◆ Requirements ◆
Copy the stretch of the Vanderpump Rules essay from "It was not a" through "quit Real Housewives.)", substituting "Instagram" for "Snapchat".

◆ Extract ◆
There was a moment about three-quarters of the way through the seventh season of Vanderpump Rules when I realized: Oh my god, I hope this is where it ends.
It was not a sentiment I had seen coming. I’ve been watching VPR since it debuted on Bravo in 2013, when it was just an upstart spinoff of Real Housewives of Beverly Hills, serving mostly as an excuse for Housewife Lisa Vanderpump to put her restaurants’ names (SUR, Pump, and Villa Blanca) on television as often as possible — long before the show became a legitimate phenomenon, before the cast was being profiled in Vogue, and getting shouted out on Snapchat by Rihanna. (Vanderpump recently quit Real Housewives.)
And for most of that six-year run, all I’ve ever wanted from the show was more: more maybe-coded fights about pasta, more of Tequila Katie’s rage-texting, more of Jax’s nose jobs and ill-advised post-breakup tattoos, and more, please god more, of Tom Sandoval’s intricate manscaping rituals and outlandish costume party getups.
But if you were writing a narrative arc for the characters of Vanderpump Rules, I had to admit, this would be where you’d want to leave them: at the end of Season 7, when almost everyone appeared more stable, more sane, and generally just happier than they did back when we first encountered them, lo those many years ago.
For starters, their romantic relationships have settled down considerably. Stassi Schroeder and Jax Taylor, who spent the first several seasons in a tempestuous, on-again, off-again relationship, have broken up for good, and found partners who seem to genuinely love them. The death of Jax’s father in early 2018 inspired him to propose to longtime girlfriend Brittany Cartwright; the two got married over the summer. Stassi, meanwhile, is engaged to boyfriend Beau Clark. SURvers Katie Maloney-Schwartz and Tom Schwartz are married and talking about having children; Ariana Madix and Tom Sandoval are seriously committed to each other and talking about not getting married or having children.

◆ Given data ◆
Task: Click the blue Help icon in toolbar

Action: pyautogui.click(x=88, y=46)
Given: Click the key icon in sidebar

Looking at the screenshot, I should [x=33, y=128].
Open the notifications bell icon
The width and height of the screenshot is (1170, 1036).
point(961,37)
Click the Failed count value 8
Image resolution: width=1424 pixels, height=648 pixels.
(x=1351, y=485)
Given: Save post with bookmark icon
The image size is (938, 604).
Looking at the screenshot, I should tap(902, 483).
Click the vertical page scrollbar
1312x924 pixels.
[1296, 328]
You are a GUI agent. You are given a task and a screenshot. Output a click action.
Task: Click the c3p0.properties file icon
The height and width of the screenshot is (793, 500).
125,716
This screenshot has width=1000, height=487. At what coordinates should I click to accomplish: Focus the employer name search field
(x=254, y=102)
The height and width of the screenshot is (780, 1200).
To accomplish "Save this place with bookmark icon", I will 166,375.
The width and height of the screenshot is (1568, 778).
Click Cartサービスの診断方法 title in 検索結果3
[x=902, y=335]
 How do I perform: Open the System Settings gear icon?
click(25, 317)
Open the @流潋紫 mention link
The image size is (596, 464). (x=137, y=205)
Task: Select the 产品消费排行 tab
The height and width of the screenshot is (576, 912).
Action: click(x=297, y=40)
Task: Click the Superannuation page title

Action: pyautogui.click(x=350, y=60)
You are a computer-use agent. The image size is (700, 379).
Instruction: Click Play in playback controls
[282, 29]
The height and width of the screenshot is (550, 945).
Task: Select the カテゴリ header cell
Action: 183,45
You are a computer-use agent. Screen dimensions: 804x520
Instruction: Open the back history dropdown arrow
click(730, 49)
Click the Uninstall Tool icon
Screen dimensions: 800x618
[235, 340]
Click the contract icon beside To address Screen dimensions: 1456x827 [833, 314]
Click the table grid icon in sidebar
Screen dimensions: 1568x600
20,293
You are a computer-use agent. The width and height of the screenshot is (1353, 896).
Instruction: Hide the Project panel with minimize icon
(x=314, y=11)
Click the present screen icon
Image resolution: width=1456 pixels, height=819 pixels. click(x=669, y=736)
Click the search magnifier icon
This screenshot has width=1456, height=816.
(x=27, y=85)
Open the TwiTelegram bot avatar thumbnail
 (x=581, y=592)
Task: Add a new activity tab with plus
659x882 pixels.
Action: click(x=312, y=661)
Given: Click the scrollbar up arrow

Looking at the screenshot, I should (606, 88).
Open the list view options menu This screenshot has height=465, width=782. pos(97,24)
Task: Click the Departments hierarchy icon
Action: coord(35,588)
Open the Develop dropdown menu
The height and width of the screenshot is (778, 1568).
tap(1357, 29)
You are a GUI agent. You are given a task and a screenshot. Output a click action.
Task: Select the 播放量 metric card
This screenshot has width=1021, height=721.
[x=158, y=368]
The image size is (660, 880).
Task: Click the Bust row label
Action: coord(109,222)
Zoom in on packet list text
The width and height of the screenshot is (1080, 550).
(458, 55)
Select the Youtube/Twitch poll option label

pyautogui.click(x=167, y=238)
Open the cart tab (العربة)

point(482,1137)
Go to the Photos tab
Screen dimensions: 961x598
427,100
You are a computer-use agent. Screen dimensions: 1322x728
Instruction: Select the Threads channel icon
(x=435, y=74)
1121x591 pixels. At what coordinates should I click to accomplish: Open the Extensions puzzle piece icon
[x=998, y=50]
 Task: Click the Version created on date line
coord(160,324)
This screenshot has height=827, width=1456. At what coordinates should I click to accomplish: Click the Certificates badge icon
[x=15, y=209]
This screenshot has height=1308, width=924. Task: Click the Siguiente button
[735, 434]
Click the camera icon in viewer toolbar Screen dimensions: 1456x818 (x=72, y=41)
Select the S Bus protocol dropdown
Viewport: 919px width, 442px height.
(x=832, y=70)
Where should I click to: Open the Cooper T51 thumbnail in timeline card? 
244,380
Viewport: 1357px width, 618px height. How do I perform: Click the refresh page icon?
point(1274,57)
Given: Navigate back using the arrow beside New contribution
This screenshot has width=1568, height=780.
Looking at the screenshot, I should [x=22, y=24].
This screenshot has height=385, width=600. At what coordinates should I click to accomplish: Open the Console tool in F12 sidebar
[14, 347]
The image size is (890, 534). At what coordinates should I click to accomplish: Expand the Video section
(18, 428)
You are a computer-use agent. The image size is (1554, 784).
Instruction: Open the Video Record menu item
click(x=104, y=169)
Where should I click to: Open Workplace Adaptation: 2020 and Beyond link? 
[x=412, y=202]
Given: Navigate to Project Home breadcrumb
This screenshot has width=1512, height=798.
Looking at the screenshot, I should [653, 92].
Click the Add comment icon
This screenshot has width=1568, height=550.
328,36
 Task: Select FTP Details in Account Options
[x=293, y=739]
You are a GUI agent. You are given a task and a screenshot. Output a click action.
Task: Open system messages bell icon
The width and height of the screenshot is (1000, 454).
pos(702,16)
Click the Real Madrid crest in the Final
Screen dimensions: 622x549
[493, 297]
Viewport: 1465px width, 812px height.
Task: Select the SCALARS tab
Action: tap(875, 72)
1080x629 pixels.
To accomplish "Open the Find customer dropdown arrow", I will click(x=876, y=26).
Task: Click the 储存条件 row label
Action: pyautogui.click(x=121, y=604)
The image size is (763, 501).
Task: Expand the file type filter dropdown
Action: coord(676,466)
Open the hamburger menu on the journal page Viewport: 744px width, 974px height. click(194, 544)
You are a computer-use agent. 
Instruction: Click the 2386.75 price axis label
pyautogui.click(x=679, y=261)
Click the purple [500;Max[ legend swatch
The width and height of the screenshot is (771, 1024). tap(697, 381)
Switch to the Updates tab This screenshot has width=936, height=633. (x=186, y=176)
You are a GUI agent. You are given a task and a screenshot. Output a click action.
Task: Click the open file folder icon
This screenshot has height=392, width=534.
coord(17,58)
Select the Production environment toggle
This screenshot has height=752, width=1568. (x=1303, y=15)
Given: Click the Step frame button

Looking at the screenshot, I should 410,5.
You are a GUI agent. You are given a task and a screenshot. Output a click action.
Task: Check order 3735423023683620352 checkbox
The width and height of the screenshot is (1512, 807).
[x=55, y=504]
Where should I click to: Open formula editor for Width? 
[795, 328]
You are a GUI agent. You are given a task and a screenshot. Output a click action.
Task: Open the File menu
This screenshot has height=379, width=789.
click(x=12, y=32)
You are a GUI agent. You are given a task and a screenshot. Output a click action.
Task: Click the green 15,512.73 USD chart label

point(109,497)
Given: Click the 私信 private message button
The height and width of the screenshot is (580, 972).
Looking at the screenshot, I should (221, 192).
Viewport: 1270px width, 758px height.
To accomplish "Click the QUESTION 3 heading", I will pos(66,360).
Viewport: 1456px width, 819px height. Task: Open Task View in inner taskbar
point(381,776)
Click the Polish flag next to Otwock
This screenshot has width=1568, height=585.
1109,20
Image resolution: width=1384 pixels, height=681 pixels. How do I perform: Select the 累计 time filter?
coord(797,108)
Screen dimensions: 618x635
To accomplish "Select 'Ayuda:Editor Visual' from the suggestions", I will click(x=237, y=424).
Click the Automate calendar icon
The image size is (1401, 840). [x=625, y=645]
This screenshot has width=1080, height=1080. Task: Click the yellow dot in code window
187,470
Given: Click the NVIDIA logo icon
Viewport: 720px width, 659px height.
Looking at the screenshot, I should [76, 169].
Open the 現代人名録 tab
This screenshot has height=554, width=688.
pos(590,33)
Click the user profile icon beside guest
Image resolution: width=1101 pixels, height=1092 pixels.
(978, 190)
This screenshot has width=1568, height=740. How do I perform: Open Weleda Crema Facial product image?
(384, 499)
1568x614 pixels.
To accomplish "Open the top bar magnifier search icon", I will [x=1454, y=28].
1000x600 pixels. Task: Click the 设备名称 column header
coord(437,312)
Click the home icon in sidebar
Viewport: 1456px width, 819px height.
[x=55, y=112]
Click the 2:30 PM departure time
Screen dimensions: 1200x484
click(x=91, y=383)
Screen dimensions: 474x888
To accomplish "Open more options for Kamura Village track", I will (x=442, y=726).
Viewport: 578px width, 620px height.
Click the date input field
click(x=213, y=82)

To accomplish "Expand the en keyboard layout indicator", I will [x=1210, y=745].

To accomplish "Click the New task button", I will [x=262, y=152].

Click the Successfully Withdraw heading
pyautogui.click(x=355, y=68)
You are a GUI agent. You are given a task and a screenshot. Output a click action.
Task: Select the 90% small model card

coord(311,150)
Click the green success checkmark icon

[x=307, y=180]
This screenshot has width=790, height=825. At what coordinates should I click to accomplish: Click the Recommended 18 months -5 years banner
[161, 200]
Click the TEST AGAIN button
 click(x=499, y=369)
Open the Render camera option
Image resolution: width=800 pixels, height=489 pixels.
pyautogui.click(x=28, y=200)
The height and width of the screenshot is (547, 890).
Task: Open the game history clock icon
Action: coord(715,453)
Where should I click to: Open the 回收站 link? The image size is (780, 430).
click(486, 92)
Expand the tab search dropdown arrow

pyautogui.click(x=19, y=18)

◆ Expected answer ◆
It was not a sentiment I had seen coming. I’ve been watching VPR since it debuted on Bravo in 2013, when it was just an upstart spinoff of Real Housewives of Beverly Hills, serving mostly as an excuse for Housewife Lisa Vanderpump to put her restaurants’ names (SUR, Pump, and Villa Blanca) on television as often as possible — long before the show became a legitimate phenomenon, before the cast was being profiled in Vogue, and getting shouted out on Instagram by Rihanna. (Vanderpump recently quit Real Housewives.)